**Try it**
Please return the lines of the data below, word for word, from the first line through the line containing "Given: Toggle the Brave VPN".

::: Data to examine

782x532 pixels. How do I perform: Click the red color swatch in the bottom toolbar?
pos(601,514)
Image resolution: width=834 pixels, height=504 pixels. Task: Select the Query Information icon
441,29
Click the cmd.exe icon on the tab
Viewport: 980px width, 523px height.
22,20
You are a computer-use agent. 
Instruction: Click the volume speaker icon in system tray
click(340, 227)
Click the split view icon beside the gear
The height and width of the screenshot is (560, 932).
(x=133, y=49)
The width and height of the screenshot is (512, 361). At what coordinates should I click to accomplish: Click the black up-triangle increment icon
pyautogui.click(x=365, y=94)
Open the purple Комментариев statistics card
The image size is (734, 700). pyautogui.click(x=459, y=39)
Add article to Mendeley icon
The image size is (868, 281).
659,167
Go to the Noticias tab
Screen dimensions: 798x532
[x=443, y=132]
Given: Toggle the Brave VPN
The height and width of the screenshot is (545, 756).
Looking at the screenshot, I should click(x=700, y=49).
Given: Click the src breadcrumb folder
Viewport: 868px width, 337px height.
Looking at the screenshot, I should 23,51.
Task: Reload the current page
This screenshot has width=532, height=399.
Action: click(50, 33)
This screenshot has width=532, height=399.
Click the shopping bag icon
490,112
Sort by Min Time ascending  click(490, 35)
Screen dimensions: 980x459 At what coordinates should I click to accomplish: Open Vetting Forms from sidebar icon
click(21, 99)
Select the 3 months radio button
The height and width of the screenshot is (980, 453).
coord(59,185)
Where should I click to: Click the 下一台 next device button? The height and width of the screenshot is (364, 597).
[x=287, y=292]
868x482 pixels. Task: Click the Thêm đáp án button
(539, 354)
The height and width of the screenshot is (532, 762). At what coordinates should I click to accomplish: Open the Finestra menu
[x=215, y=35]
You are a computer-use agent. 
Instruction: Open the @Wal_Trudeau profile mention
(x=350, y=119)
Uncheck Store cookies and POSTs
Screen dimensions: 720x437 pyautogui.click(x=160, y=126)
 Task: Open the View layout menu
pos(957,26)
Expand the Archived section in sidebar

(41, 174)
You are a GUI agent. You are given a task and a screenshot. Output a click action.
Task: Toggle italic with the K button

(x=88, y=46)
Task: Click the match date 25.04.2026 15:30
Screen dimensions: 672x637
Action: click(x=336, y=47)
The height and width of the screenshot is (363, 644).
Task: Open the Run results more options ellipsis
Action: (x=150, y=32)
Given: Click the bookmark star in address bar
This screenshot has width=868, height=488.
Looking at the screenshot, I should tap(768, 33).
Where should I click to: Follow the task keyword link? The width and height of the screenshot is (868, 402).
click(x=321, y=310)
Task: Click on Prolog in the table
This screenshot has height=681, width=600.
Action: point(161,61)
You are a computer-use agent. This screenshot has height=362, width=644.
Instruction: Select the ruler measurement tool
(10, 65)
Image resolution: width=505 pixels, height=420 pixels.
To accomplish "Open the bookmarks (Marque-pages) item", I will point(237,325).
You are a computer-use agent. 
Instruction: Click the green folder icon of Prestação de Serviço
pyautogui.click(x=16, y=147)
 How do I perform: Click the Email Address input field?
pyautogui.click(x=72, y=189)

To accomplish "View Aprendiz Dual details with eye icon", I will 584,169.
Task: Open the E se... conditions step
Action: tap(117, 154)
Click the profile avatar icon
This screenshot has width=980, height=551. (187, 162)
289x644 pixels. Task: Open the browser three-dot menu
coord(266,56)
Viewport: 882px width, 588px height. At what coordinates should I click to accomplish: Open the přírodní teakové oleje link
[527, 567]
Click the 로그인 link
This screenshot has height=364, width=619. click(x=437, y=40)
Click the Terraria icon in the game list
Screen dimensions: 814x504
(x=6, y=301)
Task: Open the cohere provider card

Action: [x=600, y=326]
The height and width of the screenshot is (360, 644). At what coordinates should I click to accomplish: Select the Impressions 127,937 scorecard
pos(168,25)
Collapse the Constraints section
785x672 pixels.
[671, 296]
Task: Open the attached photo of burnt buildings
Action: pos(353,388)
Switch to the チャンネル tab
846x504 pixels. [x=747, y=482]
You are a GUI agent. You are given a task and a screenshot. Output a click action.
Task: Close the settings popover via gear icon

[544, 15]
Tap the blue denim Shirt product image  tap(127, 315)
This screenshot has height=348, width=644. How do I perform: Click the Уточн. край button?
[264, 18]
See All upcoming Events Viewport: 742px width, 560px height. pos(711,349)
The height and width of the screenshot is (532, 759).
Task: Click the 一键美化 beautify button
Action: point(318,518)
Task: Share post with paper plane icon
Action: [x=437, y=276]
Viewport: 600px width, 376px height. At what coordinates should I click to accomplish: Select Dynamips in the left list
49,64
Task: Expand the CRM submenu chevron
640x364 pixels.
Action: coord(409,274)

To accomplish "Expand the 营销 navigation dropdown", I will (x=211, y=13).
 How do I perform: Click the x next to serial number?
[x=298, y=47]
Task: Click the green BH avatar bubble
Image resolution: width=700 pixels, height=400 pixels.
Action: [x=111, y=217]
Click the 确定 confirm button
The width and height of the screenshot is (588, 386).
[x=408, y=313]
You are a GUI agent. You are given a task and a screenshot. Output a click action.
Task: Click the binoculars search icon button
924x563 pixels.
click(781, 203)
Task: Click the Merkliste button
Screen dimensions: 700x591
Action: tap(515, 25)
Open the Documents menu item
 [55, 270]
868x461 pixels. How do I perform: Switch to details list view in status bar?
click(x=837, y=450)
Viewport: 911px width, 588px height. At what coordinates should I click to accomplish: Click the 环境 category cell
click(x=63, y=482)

::::::

**Task result**
782x532 pixels. How do I perform: Click the red color swatch in the bottom toolbar?
pos(601,514)
Image resolution: width=834 pixels, height=504 pixels. Task: Select the Query Information icon
441,29
Click the cmd.exe icon on the tab
Viewport: 980px width, 523px height.
22,20
You are a computer-use agent. 
Instruction: Click the volume speaker icon in system tray
click(340, 227)
Click the split view icon beside the gear
The height and width of the screenshot is (560, 932).
(x=133, y=49)
The width and height of the screenshot is (512, 361). At what coordinates should I click to accomplish: Click the black up-triangle increment icon
pyautogui.click(x=365, y=94)
Open the purple Комментариев statistics card
The image size is (734, 700). pyautogui.click(x=459, y=39)
Add article to Mendeley icon
The image size is (868, 281).
659,167
Go to the Noticias tab
Screen dimensions: 798x532
[x=443, y=132]
Given: Toggle the Brave VPN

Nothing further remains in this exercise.